Is it measurably different from the sound of an orchestra warming up while a tone-deaf soprano rehearses off-key?


----------



## ArtMusic (Jan 5, 2013)

Couchie said:


> Is it measurably different from the sound of an orchestra warming up while a tone-deaf soprano rehearses off-key?


It can be difficult to listen to. But if used at the right dramatic moment, it's like a good chef adding some spice to the recipe. They are very limited few atonal operas that work, Berg's _Wozzeck_ is the best example where it does well, for an atonal opera.


----------



## Mahlerian (Nov 27, 2012)

Couchie said:


> Is it measurably different from the sound of an orchestra warming up while a tone-deaf soprano rehearses off-key?
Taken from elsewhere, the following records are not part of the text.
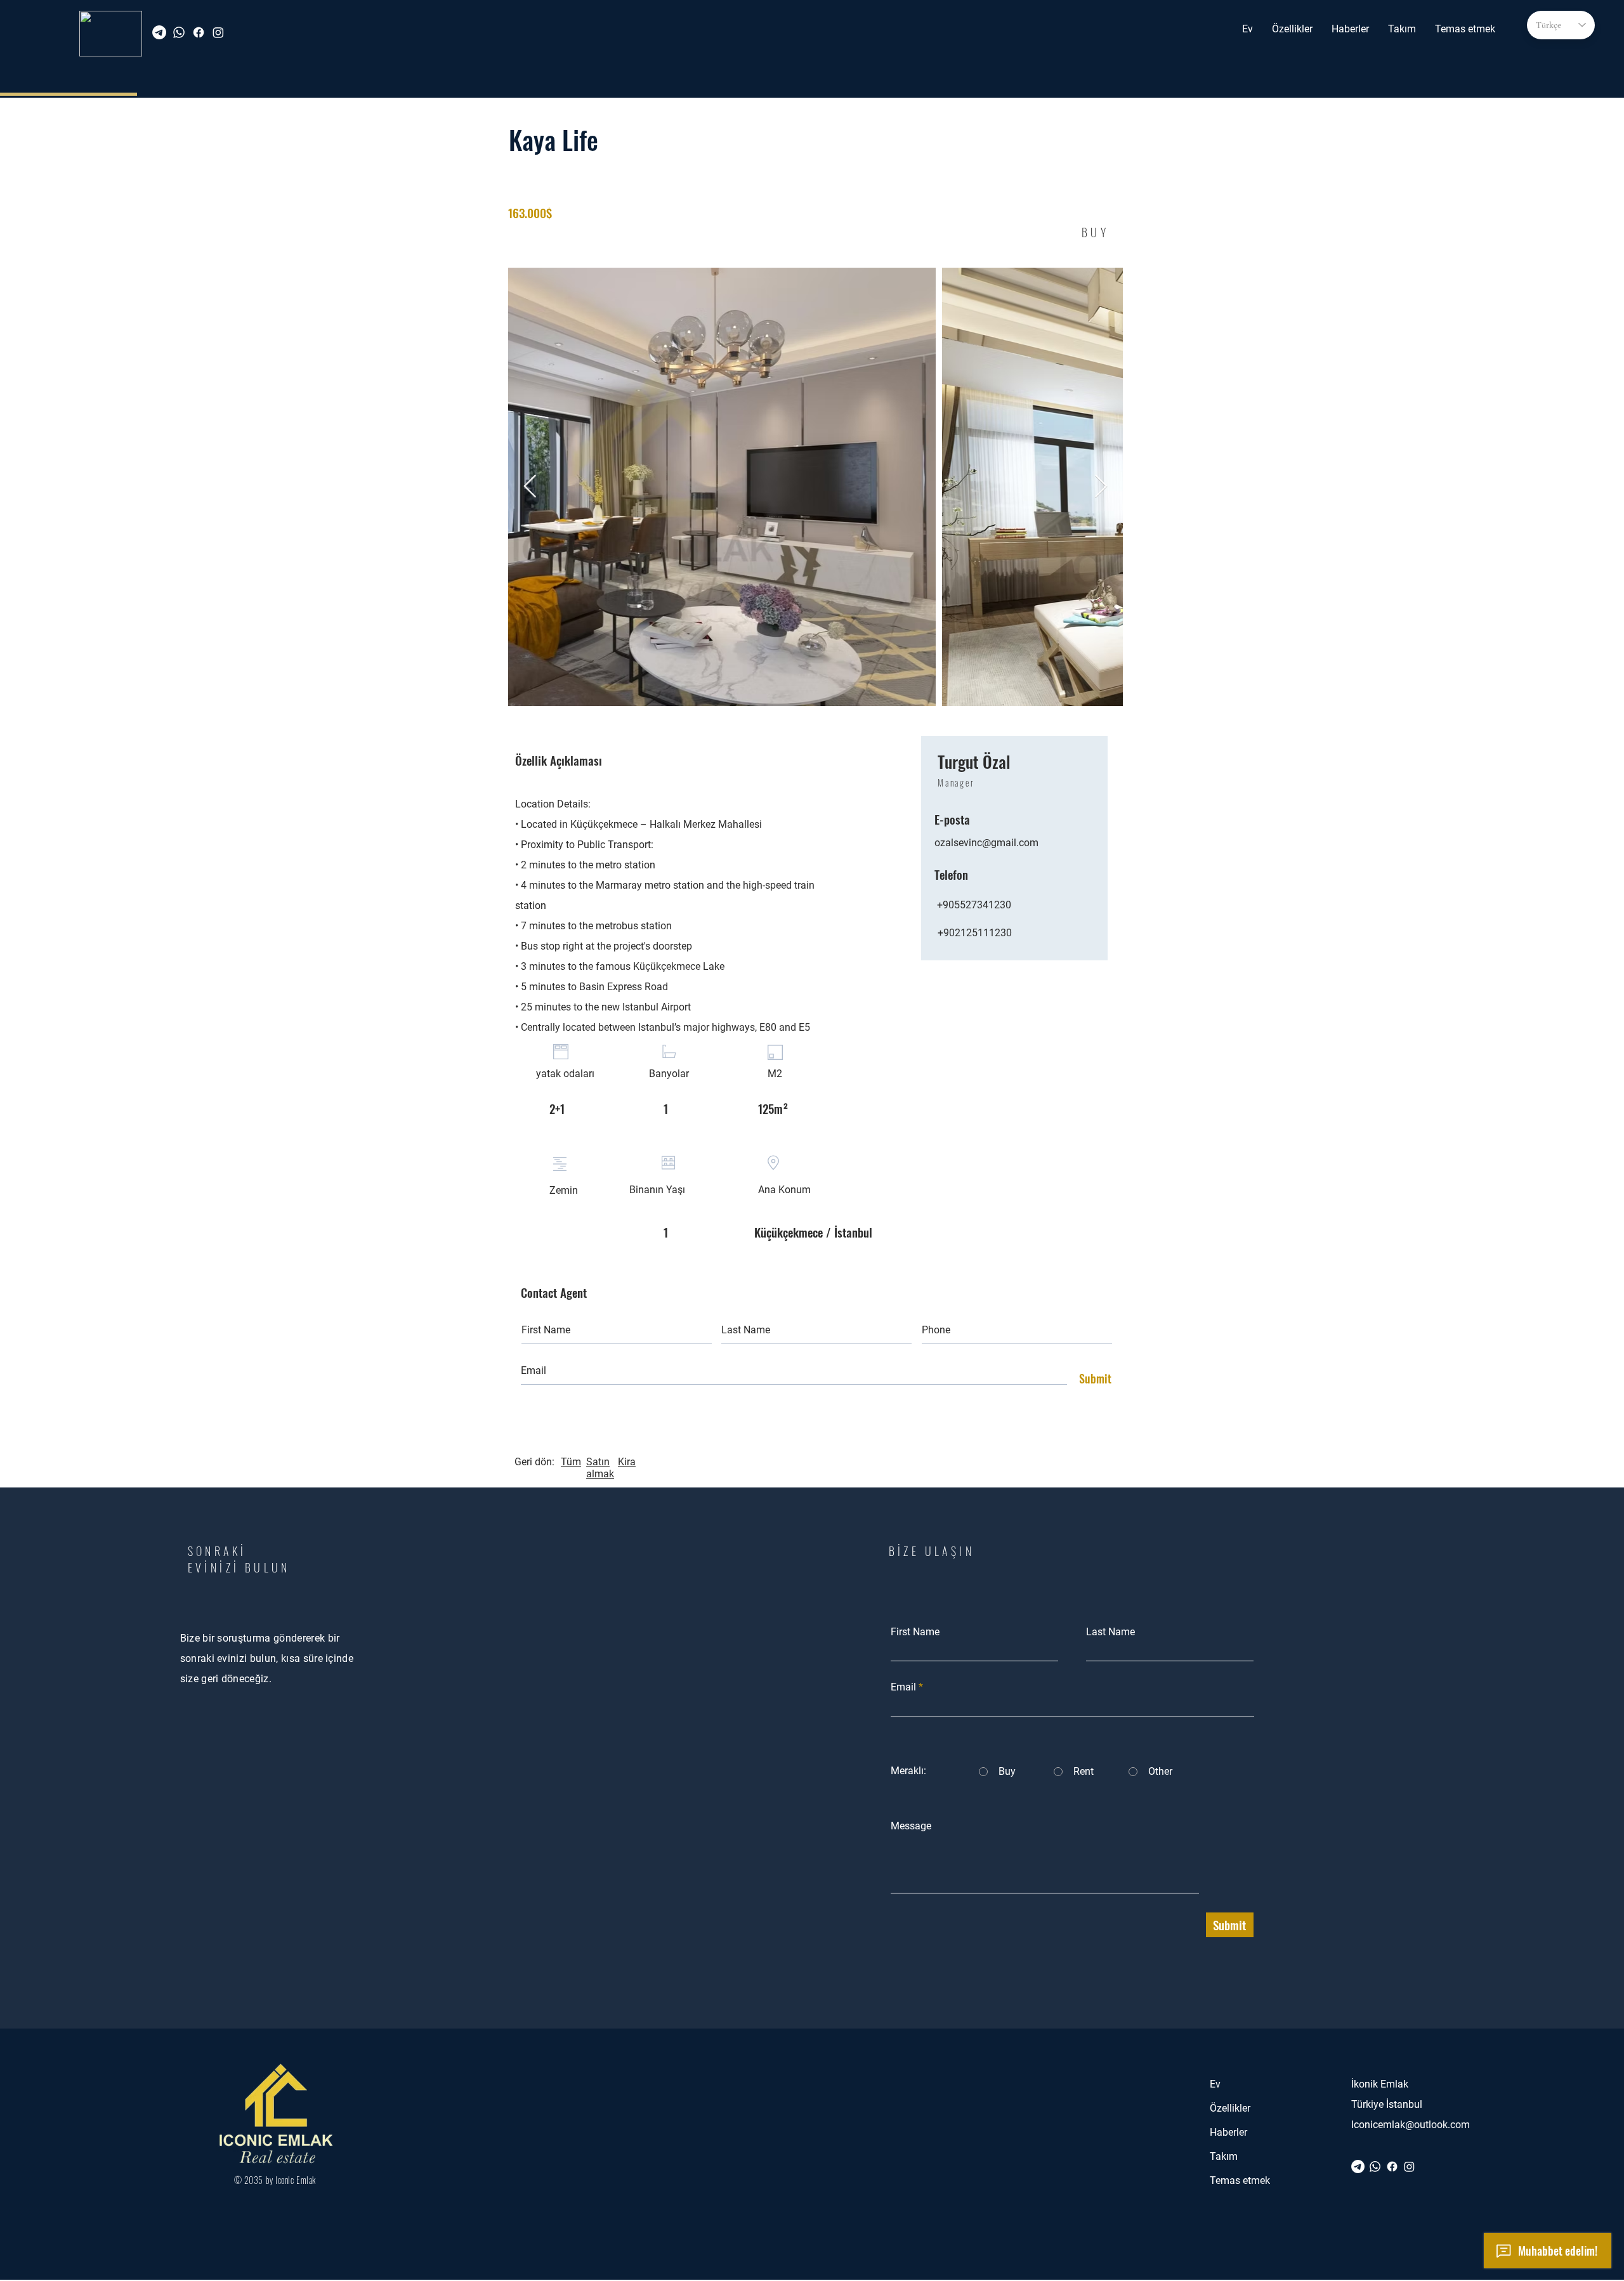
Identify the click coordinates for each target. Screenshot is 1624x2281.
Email (903, 1687)
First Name (915, 1632)
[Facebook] (199, 32)
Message (911, 1826)
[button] (1292, 28)
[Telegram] (159, 32)
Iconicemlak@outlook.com (1410, 2125)
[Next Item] (1101, 486)
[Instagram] (218, 32)
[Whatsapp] (179, 32)
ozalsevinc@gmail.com (986, 843)
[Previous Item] (530, 486)
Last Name (1110, 1632)
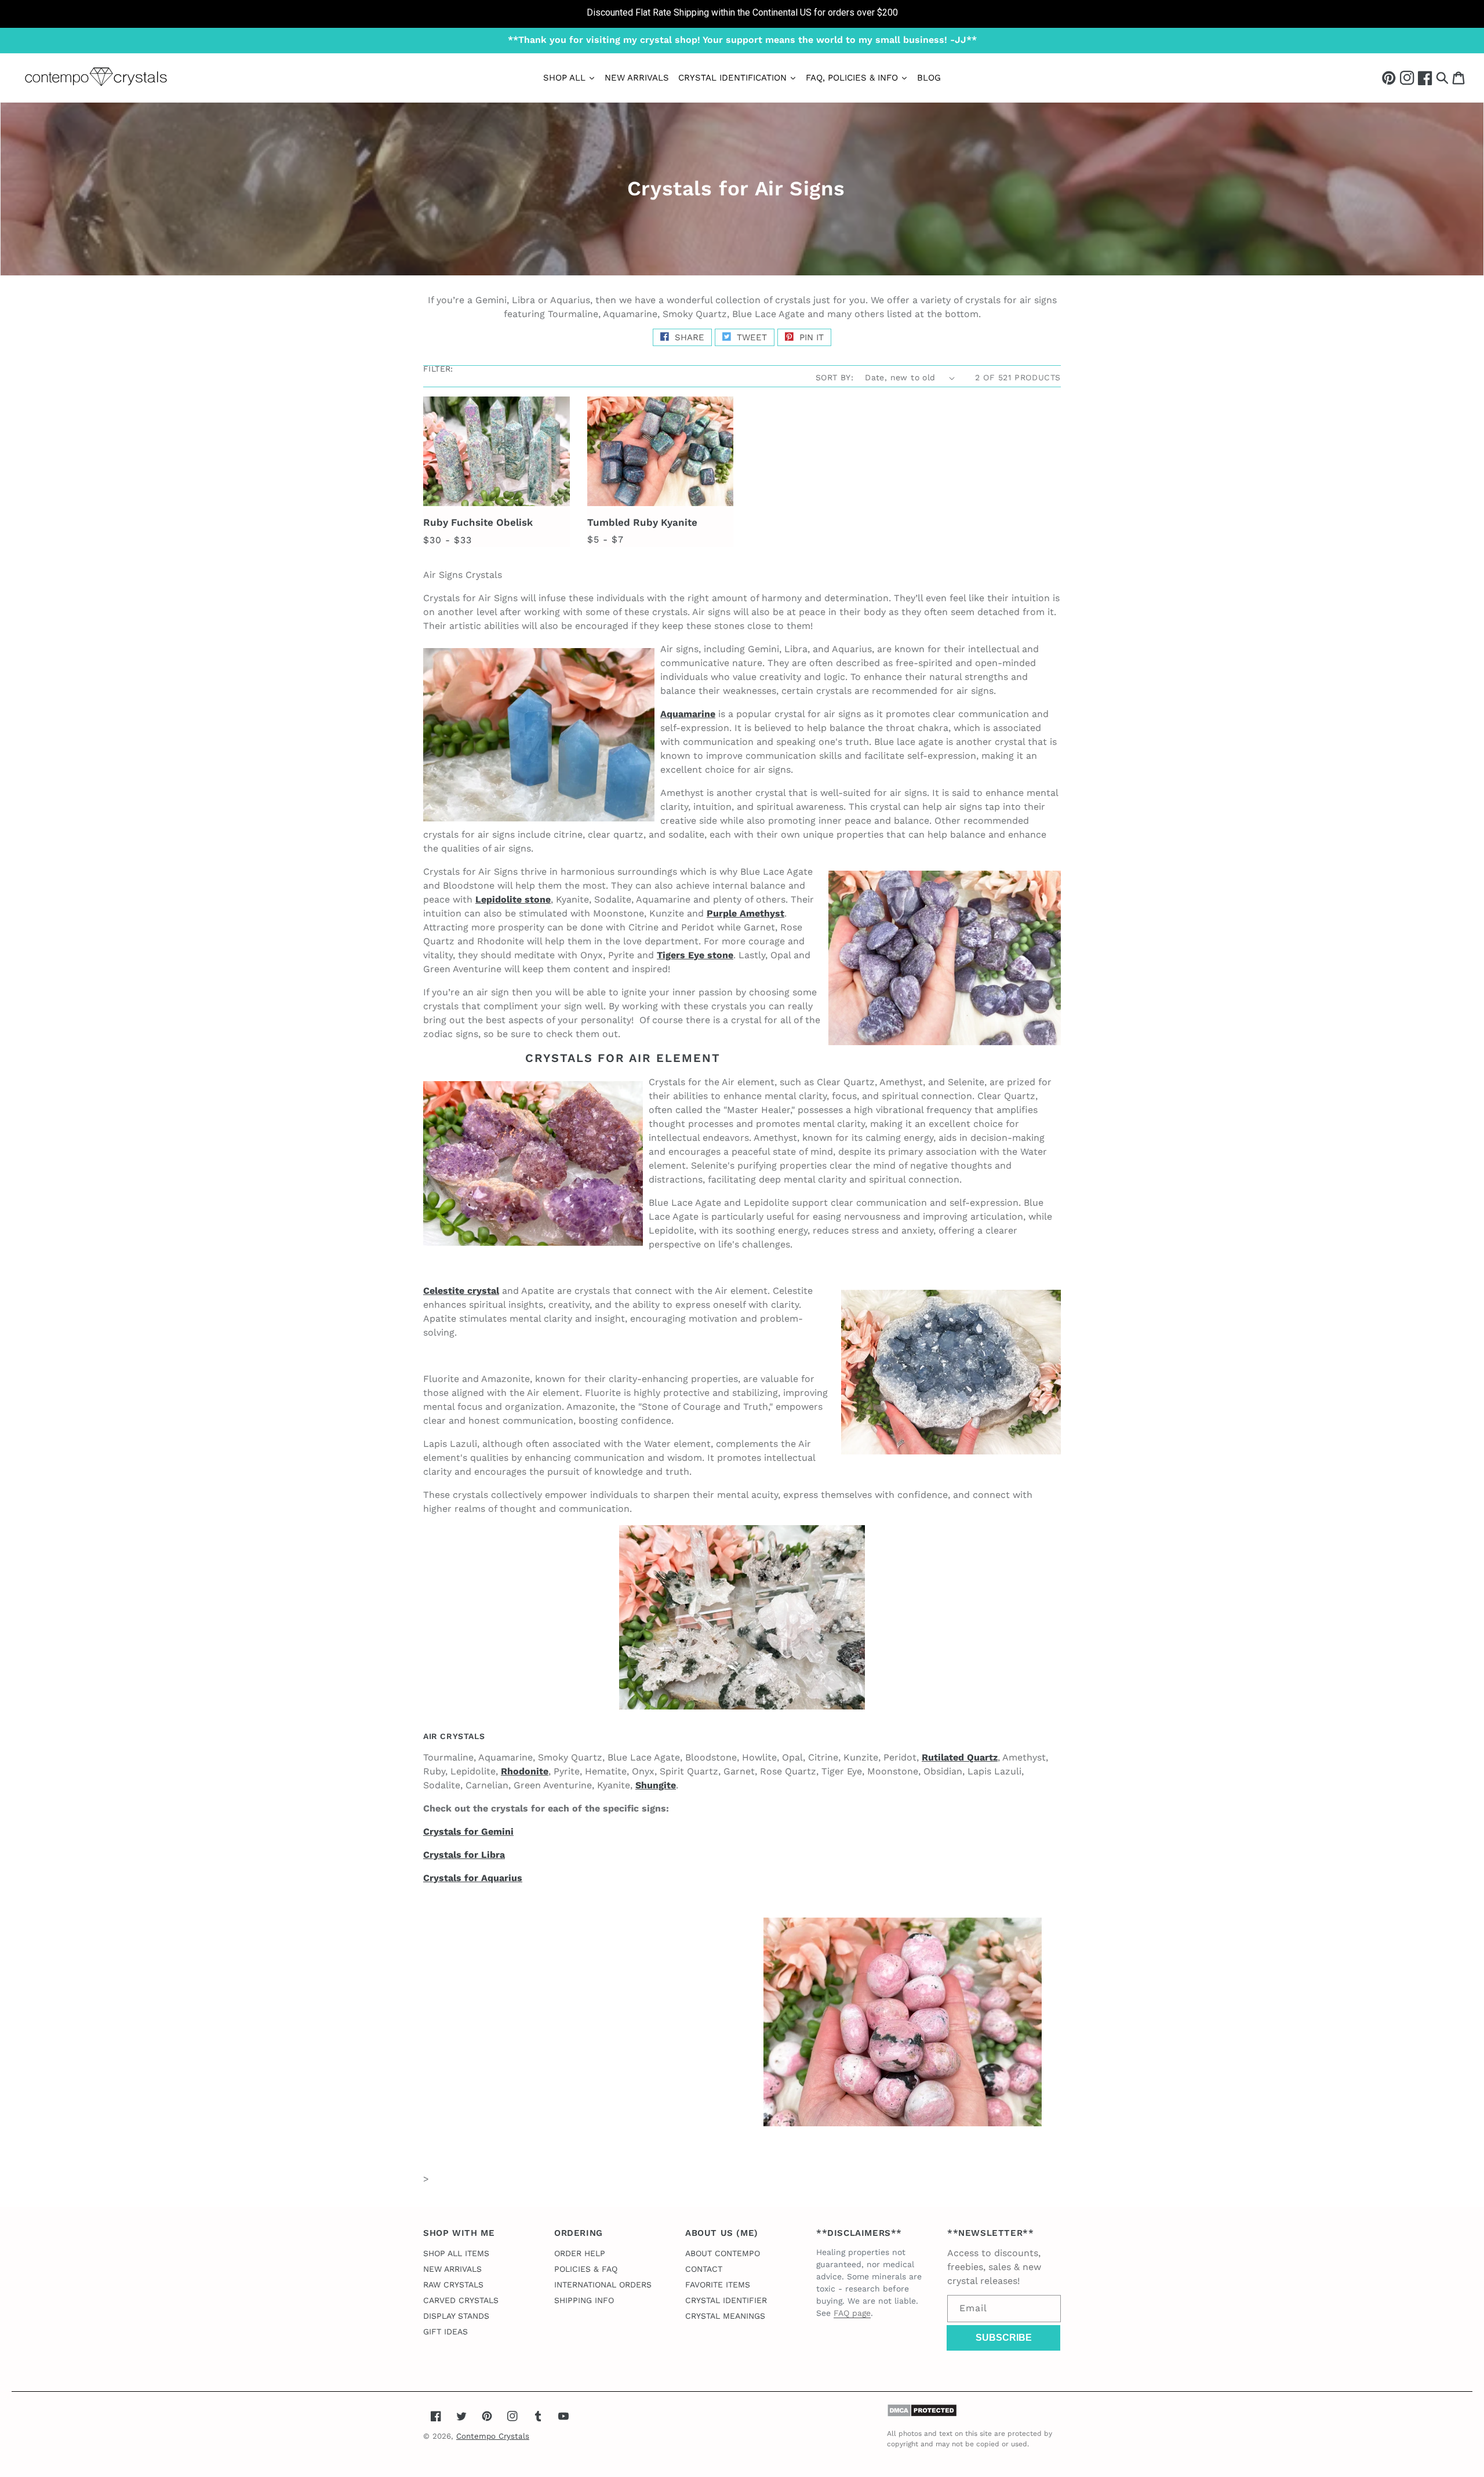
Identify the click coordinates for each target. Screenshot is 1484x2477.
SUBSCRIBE (1004, 2338)
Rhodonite (524, 1771)
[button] (1442, 77)
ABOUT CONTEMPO (722, 2253)
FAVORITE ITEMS (717, 2284)
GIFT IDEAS (445, 2331)
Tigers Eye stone (695, 955)
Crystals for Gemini (468, 1831)
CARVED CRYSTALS (461, 2300)
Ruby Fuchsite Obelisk (478, 522)
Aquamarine (687, 713)
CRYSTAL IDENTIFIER (726, 2300)
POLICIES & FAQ (585, 2269)
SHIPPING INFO (584, 2300)
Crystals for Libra (464, 1854)
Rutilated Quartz (960, 1757)
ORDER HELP (579, 2253)
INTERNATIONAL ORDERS (603, 2284)
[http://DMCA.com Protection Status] (922, 2414)
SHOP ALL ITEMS (456, 2253)
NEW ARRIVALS (452, 2269)
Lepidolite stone (513, 899)
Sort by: (834, 377)
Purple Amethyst (745, 913)
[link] (742, 14)
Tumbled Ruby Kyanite (642, 522)
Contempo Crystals (492, 2436)
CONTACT (703, 2269)
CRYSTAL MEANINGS (725, 2315)
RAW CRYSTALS (453, 2284)
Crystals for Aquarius (472, 1877)
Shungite (655, 1785)
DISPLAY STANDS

It's kind of like Wagner in that some people are unable to tell the difference.


----------



## Albert7 (Nov 16, 2014)

Sorry but I am atonal deaf so the soprano can be off-key and I wouldn't know any better.


----------



## MoonlightSonata (Mar 29, 2014)

Albert7 said:


> Sorry but I am atonal deaf so the soprano can be off-key and I wouldn't know any better.


What's atonal deafness?


----------



## anmhe (Feb 10, 2015)

Would you classify some of the works of Poul Ruders that way? If so, I'm sort of with you, Couchie. Atonal works can get tedious and distracting at times. I somewhat get what the composer is trying to accomplish, but I also feel like I'm being antagonized.


----------



## Guest (Mar 22, 2015)

Eh, I find quality contemporary opera to be easily as effective as anything that came before it. Oftentimes, moreso.


----------



## Albert7 (Nov 16, 2014)

MoonlightSonata said:


> What's atonal deafness?


atonal deafness = an inability to distinguish between surrealism and serialism.


----------



## nina foresti (Mar 11, 2014)

Wozzeck comes together once viewed live. It is hard to fathom for me from just a listen (or 2 or 3).


----------



## sabrina (Apr 26, 2011)

Atonal sound that rarely occurs in a concert/aria may be nice. But pure atonal music screeches my delicate ears:lol:
Actually I guess I mostly try to avoid it, to prevent brain damage. 
People think that if they invent strange things can be called composers or painters.
I like Wagner's music, but I don't like his opera as I find it boring.


----------



## Albert7 (Nov 16, 2014)

sabrina said:


> Atonal sound that rarely occurs in a concert/aria may be nice. But pure atonal music screeches my delicate ears:lol:
> Actually I guess I mostly try to avoid it, to prevent brain damage.
> People think that if they invent strange things can be called composers or painters.
> I like Wagner's music, but I don't like his opera as I find it boring.


I have hardcore ears so I can hear anything happily.

Gimme a tin can and drumsticks with a soprano and I'm still in bliss. I am not picky at all.

Scarier for me is my dad telling me of the secret chains and whips that Puccini kept in his basement . Sounds like Madame Butterfly fifty shades of Puccini here.


----------